About 10 yr (July 1987–December 1997 with December 1987 missing) of oceanic monthly rainfall based on data taken by the Special Sensor Microwave/Imager (SSM/I) on board the Defense Meteorological Satellite Program satellites have been computed. The technique, based on the work of Wilheit et al., includes improved parameterization of the beam-filling correction, a refined land mask and sea ice filter. Monthly means are calculated for both 5° and 2.5° latitude–longitude boxes.

Monthly means over the latitude band of 50°N–50°S and error statistics are presented. The time-averaged rain rate is 3.09 mm day−1 (std dev of 0.15 mm day−1) with an error of 38.0% (std dev of 3.0%) for the 5° monthly means over the 10-yr period. These statistics compare favorably with 3.00 mm day−1 (std dev of 0.19 mm day−1) and 46.7% (std dev of 3.4%) computed from the 2.5° monthly means for the period January 1992–December 1994. Examination of the different rain rate categories shows no distinct discontinuity, except for months with a large number of missing SSM/I data.

An independent estimate of the error using observations from two satellites shows an error of 31% (std dev of 2.7%), consistent with the 38% estimated using (a.m. and p.m.) data from one satellite alone. Error estimates (31%) based on the 5° means by averaging four neighboring 2.5° boxes are larger than those (23%) estimated by assuming the means for these neighboring boxes are independent, thus suggesting spatial dependence of the 2.5° means.

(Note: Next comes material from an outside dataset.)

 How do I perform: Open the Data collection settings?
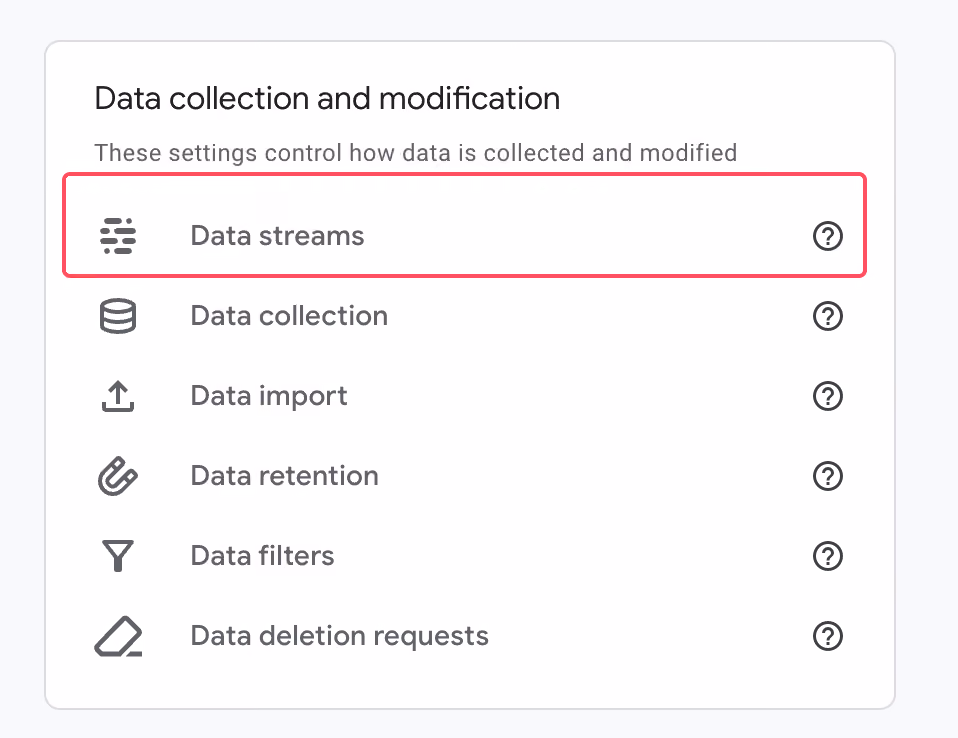point(464,316)
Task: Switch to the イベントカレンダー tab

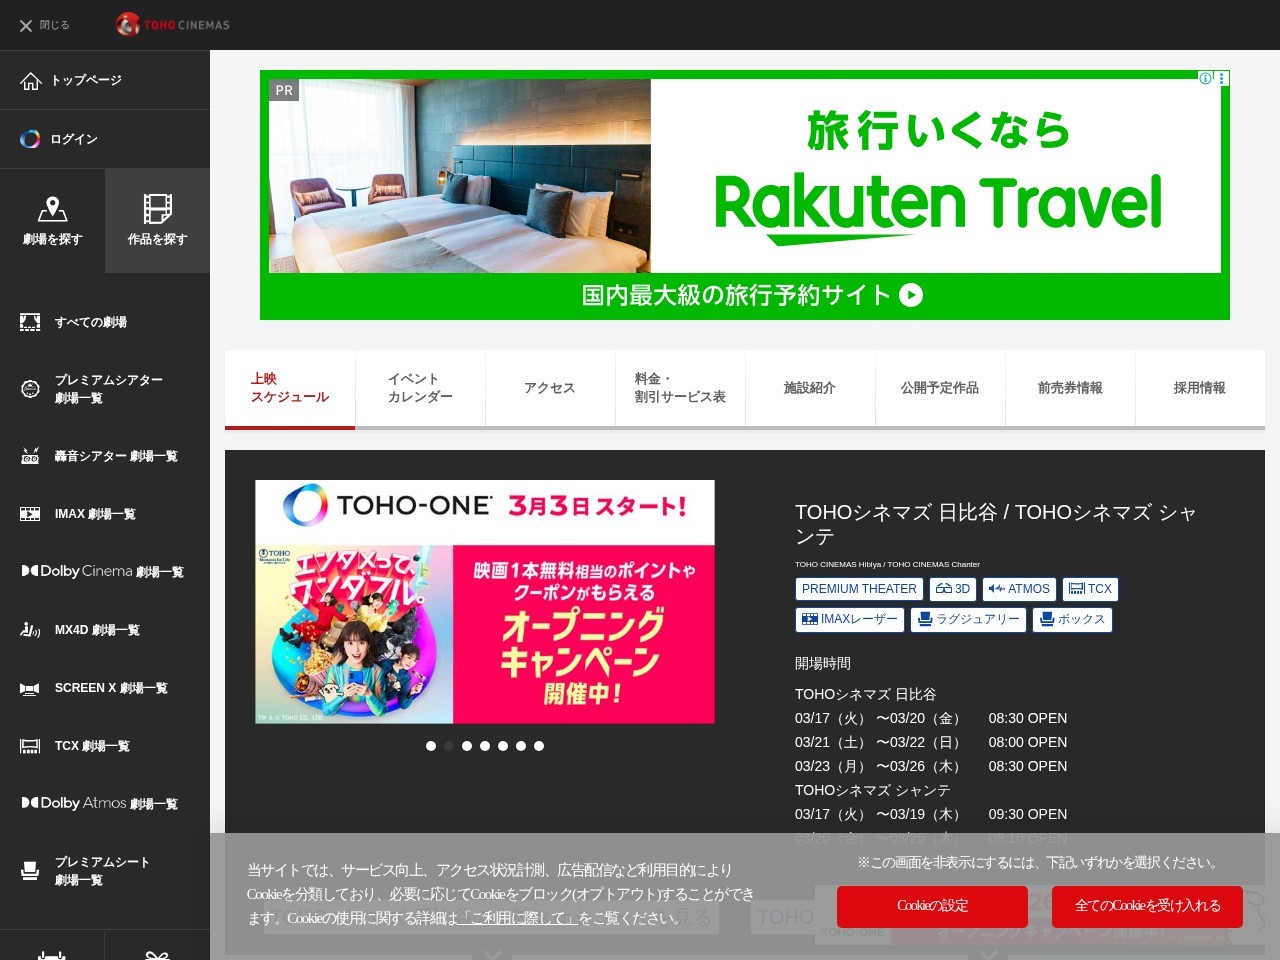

Multiple regression analyses show that the error varies inversely as the square root of the number of samples but exhibits a somewhat weaker dependence on the mean rain rate. Regression analyses show a power law dependence of −0.255 to −0.265 on the rain rate for the 5° monthly means using data from a single satellite and a dependence of −0.366 for the 5° monthly means and −0.337 for the 2.5° monthly means based on two satellite measurements. The latter estimate is consistent with that obtained by Bell et al. using a different rainfall retrieval technique.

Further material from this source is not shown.